Tuesday, January 25, 2011

Jezebella on Tour: Vicksburg

Last Friday I hied forth, northward, to Vicksburg, Mississippi, to visit Margaret's Grocery, a folk art environment/church/installation art/yard show created by one Revered H.D. Dennis and his late wife Margaret. Reverend Dennis has now moved into some sort of "convalescent home", which I suspect means "institution for the warehousing of poor old people". The deacon from his church brought him over to visit with us and unlock the grocery and the bus/church for us to visit.

The whole thing was designed by the preacher to attract attention on Business Highway 61, so they would stop, and he could preach to them. I am personally not a giant fan of folk art/yard shows/whatever you want to call them, because they exist on the razor's edge right next to hoarding, and hoarding gives me the willies. I watch those hoarding tv shows like other people watch horror movies. I only made it to the front room of Margaret's Grocery, which was the only part he decorated anyway. The living quarters were dark, freezing cold, crumbling, crowded, and floors felt like they would fall in. I walked into the second room and turned right back around. No sir, Jezebella does not enjoy such environments.

The front room and the bus - the rooms decorated with all manner of ephemera, from Mardi Gras beads to foam food trays with plastic balls glued to them, xeroxes of articles about the preacher, photos, letters, and whatnot - they were a sight to behold. I'm torn about the preservation issue: the whole place is like a man-made garden, as it was constantly in process when the preacher and Margaret lived there. Now that they're gone, it's declining, and if someone else were to start "preserving" it, what would happen? Would it still be the same garden if a new gardener took over? Without the person living in the environment, the experience is more elegiac than abundant.

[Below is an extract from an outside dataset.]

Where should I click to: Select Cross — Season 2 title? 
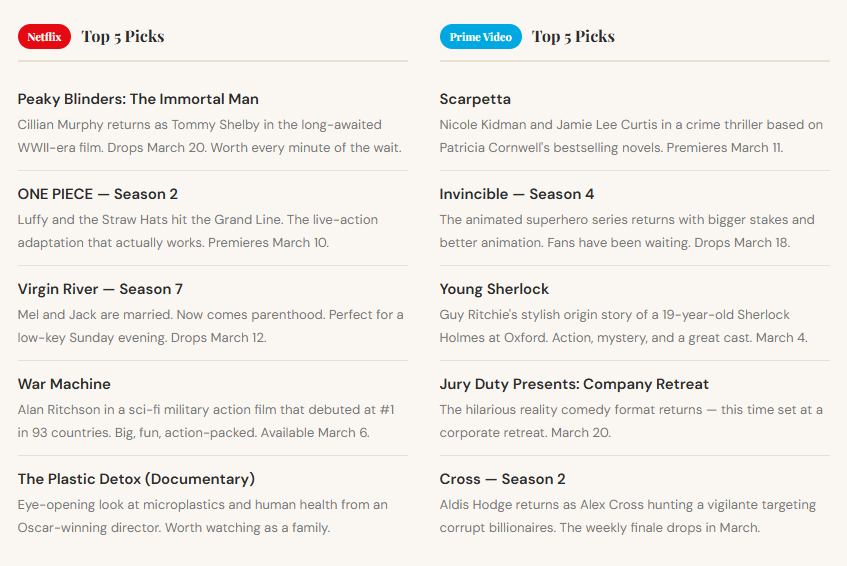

I think the ideal solution would be to remove the bus to a folk art museum, remove the front room's furnishings and re-install them elsewhere, document everything thoroughly, and let it go. Some things are ephemeral, and meant to be that way. Without the preacher, the place is an empty nest.


After a cold, windy morning with the preacher, we drove into downtown Vicksburg to visit the Attic Gallery. Again, not a huge fan of the folk art, but I did find a few things to buy. In fact, most of the people with me bought something. Then we at at Rusty's, a seafood joint, with outstanding no-nonsense service and friggin delicious banana cream pie.